But these are the things that can – and most probably will – be addressed as the tools mature. Since there are so much Git users, it’s surely reliable enough. I don’t mind some rough edges, I’ve been there with SVN and it was worth it (it was much better to cope with occasional bugs in SVN than to start with CVS and then migrate to SVN).

Ok, so how do we get Git to work on a Windows server? The answer that seemed complete enough hinted that I should simulate a Linux environment, install the shell, something like a SSH daemon and everything else. In other words, it’s not supposed to run on Windows but it can. Ok, I tried – there are several variations to the theme and each one had a glossed-over part that needs to be researched (something like “at this point you need to import the created certificate into Putty” – well, Putty doesn’t want to read this file format). And it didn’t help that Git itself doesn’t always tell you the real reason something doesn’t work, as I already mentioned. Moreover, it was for some reason allergic to empty repositories – unless I commit something locally, it won’t work. And the repository got easily screwed up while experimenting – that is, it got into a state where I didn’t know what to do with it and it was easier to create a new one.

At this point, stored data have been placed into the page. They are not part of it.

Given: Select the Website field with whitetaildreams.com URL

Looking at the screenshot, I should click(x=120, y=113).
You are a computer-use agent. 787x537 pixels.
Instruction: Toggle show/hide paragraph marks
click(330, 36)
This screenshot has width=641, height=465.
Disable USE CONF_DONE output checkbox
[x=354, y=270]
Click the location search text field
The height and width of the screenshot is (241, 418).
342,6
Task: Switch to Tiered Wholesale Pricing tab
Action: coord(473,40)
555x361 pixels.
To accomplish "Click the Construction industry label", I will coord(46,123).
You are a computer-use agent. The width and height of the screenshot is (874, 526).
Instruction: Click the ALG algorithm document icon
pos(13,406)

At this point it was clear that the client tooling also leaves a lot to be desired – there was TortoiseGit that locked occasionaly on clone/pull (and it never displayed the progress of the operation so you never really knew if it was doing something), there was Git GUI that was a bit more stable, and there was Git Bash that was the most reliable. (One interesting sidenote is that at one point I managed to get three different error messages for doing the same – clone - operation with these three tools). One thing, though, the Bash in Git Bash is probably the best part of the package, I had almost forgotten the comfort of working in a Unix shell. Command prompt is light years behind it.

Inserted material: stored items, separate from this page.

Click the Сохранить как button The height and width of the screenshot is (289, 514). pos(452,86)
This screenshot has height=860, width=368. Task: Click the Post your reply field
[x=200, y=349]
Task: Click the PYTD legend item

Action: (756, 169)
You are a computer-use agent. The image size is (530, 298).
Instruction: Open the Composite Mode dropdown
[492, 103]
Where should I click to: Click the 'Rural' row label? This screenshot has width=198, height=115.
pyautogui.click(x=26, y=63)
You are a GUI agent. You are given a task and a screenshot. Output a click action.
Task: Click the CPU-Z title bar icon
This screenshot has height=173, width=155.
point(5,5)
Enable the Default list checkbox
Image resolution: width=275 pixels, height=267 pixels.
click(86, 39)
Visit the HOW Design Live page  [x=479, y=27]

I did get the server to work, though, after a week of running around in circles and repeating the same stuff with slight variations. At the end I was able to create a new repository, clone it, make changes, commit, push, pull… Everything worked until I restarted the server. Or so it seems – when I tried to clone the same repository afterwards, it started again producing weird error messages. I didn’t know what else changed except for the restart (which shouldn’t have affected it – and probably didn’t, but what else? It’s an isolated environment). If I didn’t have the cloned repository with revision history I would have doubted I actually succeeded in doing it… Ok, so it’s also fragile.

Then I tried to find an alternative: there’s a couple of PHP scripts that wrap Git server functionality, but they don’t seem to work on Windows (I tried them in Apache). There’s Bonobo Git server that is written in .Net – well, I never looked at it seriously, how’s a .Net Git server going to work when their own true-to-the-original-idea SSH configuration doesn’t? But it does work – it also needs a bit of tinkering (you have to Google-translate a page in Chinese to get the info on how to really do it, WebDAV etc.) but the installation is amazingly painless: it takes a couple of hours, which is nothing compared to a week wasted for the previous experiment.

So, on to the next step: migration. I migrated a test folder from SVN with no trouble. Tried a bigger one, something under a 1000 revisions – well, it finished in a couple of days, I suppose it’s tolerable. Finally, tried to convert the central project – and when after two weeks of non-stop import it managed only 2000 of the repository’s 5000 revisions, I gave up. Back to Google: why is it so slow, how to speed it up? Turns out that the Git client is developed on Windows XP and that it should probably work well there. As it did: it managed to get all 5000 revisions in a couple of hours. Ok, now this I didn’t like. How can a serious tool not work on newer Windows versions? They said, it’s slow because of the UAC (introduced on Windows Vista), the UAC slows everything down. Well, it’s not like Vista was released yesterday. If this problem exists for years, should I expect a solution ever to appear? More research hinted that Linux kernel programmers think Windows users are lame. So – Git was slow on Windows newer than XP. TortoiseGit seems to execute the same Git shell commands, so it’s the same. I found Git Extensions in the meantime, which is supposed to be independent – but it didn’t even handle HTTP repositories.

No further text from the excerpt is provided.